Serán tal vez los potros de bárbaros atilas;
o los heraldos negros que nos manda la Muerte.

Son las caídas hondas de los Cristos del alma
de alguna fe adorable que el Destino blasfema.
Esos golpes sangrientos son las crepitaciones
de algún pan que en la puerta del horno se nos quema.

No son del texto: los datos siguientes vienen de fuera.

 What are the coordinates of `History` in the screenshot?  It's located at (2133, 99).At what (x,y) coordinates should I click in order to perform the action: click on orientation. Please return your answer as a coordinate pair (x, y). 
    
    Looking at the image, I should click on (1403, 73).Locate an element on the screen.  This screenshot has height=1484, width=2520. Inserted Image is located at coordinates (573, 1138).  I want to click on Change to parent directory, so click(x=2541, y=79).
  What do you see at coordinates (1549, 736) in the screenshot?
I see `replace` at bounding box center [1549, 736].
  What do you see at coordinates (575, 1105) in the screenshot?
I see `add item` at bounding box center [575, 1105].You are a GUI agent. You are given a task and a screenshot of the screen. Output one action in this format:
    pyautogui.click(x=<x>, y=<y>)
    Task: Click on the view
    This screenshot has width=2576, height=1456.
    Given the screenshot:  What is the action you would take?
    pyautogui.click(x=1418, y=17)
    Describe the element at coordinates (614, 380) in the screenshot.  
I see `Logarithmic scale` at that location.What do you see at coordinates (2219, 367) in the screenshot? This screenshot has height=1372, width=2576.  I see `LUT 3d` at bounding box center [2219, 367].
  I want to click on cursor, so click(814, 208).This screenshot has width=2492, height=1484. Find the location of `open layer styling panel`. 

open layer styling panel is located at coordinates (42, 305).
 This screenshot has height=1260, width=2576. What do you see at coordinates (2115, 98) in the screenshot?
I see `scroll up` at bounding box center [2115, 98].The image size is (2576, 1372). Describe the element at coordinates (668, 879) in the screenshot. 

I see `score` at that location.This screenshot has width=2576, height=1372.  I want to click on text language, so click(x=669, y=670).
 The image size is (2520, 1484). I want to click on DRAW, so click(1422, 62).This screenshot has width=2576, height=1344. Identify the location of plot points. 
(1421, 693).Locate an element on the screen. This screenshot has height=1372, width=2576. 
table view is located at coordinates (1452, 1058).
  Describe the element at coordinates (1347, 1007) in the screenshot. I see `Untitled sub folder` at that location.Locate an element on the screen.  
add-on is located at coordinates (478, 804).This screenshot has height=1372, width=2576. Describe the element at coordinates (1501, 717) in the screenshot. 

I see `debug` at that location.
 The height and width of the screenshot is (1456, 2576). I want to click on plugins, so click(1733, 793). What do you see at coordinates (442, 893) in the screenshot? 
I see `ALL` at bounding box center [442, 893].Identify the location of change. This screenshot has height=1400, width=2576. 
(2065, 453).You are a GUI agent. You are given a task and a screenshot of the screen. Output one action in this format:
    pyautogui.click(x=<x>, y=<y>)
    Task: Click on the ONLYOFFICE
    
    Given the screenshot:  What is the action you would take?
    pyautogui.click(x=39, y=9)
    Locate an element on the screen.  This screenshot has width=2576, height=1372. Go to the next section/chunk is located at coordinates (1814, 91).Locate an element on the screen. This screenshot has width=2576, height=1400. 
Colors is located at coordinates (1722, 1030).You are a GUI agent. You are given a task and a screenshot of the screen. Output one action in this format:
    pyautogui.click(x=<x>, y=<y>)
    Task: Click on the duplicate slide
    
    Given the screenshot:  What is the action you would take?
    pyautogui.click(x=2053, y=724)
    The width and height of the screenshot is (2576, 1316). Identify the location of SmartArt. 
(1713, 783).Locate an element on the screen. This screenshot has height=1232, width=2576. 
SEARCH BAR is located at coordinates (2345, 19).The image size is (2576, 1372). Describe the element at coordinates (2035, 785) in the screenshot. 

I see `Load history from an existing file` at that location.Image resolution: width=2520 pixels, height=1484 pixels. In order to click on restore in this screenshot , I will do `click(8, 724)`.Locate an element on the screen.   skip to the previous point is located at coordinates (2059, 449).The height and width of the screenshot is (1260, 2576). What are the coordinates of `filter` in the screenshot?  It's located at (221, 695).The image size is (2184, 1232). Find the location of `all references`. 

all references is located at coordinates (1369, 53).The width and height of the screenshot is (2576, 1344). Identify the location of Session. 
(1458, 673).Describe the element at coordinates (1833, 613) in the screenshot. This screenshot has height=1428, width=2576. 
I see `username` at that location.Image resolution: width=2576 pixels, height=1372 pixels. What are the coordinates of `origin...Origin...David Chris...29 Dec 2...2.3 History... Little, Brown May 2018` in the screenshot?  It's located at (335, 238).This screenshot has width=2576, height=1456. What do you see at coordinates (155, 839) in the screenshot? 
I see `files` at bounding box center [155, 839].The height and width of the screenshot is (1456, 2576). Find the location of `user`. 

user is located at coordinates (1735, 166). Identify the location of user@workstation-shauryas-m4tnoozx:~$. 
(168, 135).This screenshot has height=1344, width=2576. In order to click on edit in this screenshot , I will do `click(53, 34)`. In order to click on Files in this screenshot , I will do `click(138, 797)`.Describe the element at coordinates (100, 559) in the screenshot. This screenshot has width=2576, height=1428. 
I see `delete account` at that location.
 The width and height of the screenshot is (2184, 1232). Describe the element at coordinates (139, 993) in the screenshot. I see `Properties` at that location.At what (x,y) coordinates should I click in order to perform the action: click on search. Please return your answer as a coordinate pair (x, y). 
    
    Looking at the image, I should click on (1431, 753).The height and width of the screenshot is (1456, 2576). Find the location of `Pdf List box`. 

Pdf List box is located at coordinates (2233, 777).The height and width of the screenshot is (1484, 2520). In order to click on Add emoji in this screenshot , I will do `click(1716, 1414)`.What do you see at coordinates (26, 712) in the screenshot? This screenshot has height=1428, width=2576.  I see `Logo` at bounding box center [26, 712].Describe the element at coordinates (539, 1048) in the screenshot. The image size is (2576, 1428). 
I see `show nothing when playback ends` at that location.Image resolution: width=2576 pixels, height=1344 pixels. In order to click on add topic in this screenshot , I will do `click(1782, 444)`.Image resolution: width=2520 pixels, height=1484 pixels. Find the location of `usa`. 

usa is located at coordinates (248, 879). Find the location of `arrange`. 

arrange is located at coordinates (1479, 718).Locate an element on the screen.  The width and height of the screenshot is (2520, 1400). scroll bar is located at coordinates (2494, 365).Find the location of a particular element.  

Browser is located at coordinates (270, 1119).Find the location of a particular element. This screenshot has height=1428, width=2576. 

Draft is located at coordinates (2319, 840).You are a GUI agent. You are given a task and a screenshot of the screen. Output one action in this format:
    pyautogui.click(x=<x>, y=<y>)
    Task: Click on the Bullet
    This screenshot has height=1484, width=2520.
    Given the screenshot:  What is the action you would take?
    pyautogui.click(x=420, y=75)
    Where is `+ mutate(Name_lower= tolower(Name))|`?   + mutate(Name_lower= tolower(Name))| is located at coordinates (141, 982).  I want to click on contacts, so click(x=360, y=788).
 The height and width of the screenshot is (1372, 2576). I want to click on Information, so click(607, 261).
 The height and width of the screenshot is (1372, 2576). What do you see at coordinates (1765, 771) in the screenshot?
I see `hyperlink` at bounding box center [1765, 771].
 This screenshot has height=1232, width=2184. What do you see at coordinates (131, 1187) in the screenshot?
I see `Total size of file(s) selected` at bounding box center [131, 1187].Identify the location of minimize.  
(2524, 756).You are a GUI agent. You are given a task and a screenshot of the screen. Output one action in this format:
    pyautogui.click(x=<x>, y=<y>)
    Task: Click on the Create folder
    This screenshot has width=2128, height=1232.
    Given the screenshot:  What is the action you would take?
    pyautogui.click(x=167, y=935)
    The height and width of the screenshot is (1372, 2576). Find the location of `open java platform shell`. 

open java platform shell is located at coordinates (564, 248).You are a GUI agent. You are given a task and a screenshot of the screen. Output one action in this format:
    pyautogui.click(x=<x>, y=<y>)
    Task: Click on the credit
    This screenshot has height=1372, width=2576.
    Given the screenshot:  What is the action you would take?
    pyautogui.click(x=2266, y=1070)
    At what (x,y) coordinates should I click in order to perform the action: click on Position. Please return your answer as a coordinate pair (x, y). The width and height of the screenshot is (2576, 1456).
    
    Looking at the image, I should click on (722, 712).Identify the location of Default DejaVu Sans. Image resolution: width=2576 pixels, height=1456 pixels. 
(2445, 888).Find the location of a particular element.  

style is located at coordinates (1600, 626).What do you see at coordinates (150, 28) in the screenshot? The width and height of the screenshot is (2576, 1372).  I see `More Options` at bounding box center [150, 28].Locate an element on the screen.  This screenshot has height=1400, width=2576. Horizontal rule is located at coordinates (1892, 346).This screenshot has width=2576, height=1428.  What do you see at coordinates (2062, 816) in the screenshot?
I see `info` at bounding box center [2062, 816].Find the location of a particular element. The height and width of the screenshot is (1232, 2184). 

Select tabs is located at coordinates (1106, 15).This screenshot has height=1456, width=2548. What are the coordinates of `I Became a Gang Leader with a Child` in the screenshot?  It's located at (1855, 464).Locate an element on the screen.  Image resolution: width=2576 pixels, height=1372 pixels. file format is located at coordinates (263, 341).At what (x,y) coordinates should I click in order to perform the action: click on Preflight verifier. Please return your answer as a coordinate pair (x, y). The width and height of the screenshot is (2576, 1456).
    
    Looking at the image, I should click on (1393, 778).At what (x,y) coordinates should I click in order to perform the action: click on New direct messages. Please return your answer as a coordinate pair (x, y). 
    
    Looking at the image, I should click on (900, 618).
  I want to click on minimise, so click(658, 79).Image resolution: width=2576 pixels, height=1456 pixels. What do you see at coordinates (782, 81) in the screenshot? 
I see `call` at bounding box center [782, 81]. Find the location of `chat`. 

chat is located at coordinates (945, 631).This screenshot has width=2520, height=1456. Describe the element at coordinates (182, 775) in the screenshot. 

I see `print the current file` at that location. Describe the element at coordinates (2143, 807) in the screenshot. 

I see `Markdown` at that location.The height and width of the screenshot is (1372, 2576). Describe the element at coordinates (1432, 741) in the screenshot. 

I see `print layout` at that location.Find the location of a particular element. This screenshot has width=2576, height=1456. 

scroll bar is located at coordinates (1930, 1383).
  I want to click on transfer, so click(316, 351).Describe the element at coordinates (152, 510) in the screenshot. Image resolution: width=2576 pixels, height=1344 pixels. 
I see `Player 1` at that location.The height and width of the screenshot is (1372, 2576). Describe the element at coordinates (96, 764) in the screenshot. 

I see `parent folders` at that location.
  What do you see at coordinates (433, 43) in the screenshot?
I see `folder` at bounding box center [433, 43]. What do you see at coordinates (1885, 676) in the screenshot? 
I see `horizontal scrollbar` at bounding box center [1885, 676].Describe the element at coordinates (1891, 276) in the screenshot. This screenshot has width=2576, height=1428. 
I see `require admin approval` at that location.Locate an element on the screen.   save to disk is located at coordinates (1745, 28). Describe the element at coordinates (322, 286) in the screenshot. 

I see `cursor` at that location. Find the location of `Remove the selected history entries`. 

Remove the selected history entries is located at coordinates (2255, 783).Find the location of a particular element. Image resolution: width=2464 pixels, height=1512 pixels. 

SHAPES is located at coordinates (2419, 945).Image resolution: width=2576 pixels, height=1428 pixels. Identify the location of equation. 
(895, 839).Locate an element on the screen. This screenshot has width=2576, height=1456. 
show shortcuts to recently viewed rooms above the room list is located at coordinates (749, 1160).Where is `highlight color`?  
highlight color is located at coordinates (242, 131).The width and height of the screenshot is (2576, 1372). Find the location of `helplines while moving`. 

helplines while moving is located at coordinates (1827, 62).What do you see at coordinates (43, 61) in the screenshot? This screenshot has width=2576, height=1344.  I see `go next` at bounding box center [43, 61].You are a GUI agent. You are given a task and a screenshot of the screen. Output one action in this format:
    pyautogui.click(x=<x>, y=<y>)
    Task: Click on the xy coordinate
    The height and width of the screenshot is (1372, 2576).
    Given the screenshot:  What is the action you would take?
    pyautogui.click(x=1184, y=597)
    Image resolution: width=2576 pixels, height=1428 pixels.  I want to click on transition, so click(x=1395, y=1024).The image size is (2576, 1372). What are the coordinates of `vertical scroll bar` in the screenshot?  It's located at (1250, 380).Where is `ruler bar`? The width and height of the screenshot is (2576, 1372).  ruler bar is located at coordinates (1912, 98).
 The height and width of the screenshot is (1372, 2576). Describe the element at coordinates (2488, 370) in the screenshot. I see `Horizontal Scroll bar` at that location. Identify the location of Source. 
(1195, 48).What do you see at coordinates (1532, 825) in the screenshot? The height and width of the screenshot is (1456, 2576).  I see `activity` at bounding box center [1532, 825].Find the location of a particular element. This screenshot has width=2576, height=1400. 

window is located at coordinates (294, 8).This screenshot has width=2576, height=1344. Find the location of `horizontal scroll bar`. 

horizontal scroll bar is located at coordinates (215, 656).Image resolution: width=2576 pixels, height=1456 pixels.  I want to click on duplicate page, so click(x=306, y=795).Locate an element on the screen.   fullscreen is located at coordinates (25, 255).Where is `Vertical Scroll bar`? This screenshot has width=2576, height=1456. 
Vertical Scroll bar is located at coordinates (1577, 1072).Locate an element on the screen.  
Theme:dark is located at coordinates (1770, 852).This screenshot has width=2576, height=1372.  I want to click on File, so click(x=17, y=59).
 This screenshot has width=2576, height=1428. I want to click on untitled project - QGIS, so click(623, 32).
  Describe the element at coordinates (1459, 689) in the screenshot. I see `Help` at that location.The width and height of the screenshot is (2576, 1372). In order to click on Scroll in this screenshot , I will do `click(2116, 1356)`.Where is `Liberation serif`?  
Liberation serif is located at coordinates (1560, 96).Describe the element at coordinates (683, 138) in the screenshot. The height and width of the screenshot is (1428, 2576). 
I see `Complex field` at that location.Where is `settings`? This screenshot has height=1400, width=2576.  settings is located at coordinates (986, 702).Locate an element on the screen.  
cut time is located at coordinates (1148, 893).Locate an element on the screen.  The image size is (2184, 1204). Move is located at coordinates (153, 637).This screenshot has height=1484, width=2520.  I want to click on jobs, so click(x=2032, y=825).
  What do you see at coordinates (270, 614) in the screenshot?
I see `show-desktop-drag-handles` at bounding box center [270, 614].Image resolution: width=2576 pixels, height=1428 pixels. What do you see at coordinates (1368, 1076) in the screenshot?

Y el hombre... Pobre... ¡pobre! Vuelve los ojos,
como cuando por sobre el hombro nos llama una palmada;
vuelve los ojos locos, y todo lo vivido se empoza,
como charco de culpa, en la mirada.

Hay golpes en la vida, tan fuertes... ¡Yo no sé!



ESPERGESIA


Yo nací un día
que Dios estuvo enfermo.

Todos saben que vivo,
que soy malo; y no saben
del diciembre de ese enero.
Pues yo nací un día
que Dios estuvo enfermo.

Hay un vacío
en mi aire metafísico
que nadie ha de palpar:
el claustro de un silencio
que habló a flor de fuego.

Yo nací un día
que Díos estuvo enfermo.

Hermano, escucha, escucha...
Bueno. Y que no me vaya
sin llevar diciembres,
sin dejar eneros.

Pues yo nací un día
que Díos estuvo enfermo.

Todos saben que vivo,
que mastico... Y no saben
por qué en mi verso chirrían,
oscuro sinsabor de féretro,
luyidos vientos
desenroscados de la Esfinge
preguntona del Desierto.
Todos saben... Y no saben
que la luz es tísica,
y la Sombra gorda...
Y no saben que el Misterio sintetiza...
que él es la joroba
musical y triste que a distancia denuncia
el paso meridiano de las lindes a las Lindes.

Yo nací un día
que Dios estuvo enfermo,
grave.



¡CUIDATE, ESPAÑA, DE TU PROPIA ESPAÑA!


¡Cuídate, España, de tu propia España!
¡Cuídate de la hoz sin el martillo,
Cuídate del martillo sin la hoz!
¡Cuídate de la víctima a pesar suyo,
Del verdugo a pesar suyo
Y del indiferente a pesar suyo!
¡Cuídate del que, antes de que cante el gallo,
Negárate tres veces,
Y del que te negó, después, tres veces!
¡Cuídate de las calaveras sin las tibias,
Y de las tibias sin las calaveras!
¡Cuídate de los nuevos poderosos!
¡Cuídate del que come tus cadáveres,
Del que devora muertos a tus vivos!
¡Cuídate del leal ciento por ciento!
¡Cuídate del cielo más acá del aire
Y cuídate del aire más allá del cielo!
¡Cuídate de los que te aman!
¡Cuídate de tus héroes!
¡Cuídate de tus muertos!
¡Cuídate de la república!
¡Cuídate del futuro!





MARGINALIA: César Abraham Vallejo Mendoza (Santiago de Chuco, 16 de marzo de 1892 – París, 15 de abril de 1938) fue un poeta y escritor peruano. Es considerado uno de los mayores innovadores de la poesía del siglo XX y el máximo exponente de las letras en su país. Es, en opinión del crítico Thomas Merton, «el más grande poeta católico desde Dante, y por católico entiendo universal» y según Martin Seymour-Smith, «el más grande poeta del siglo XX en todos los idiomas».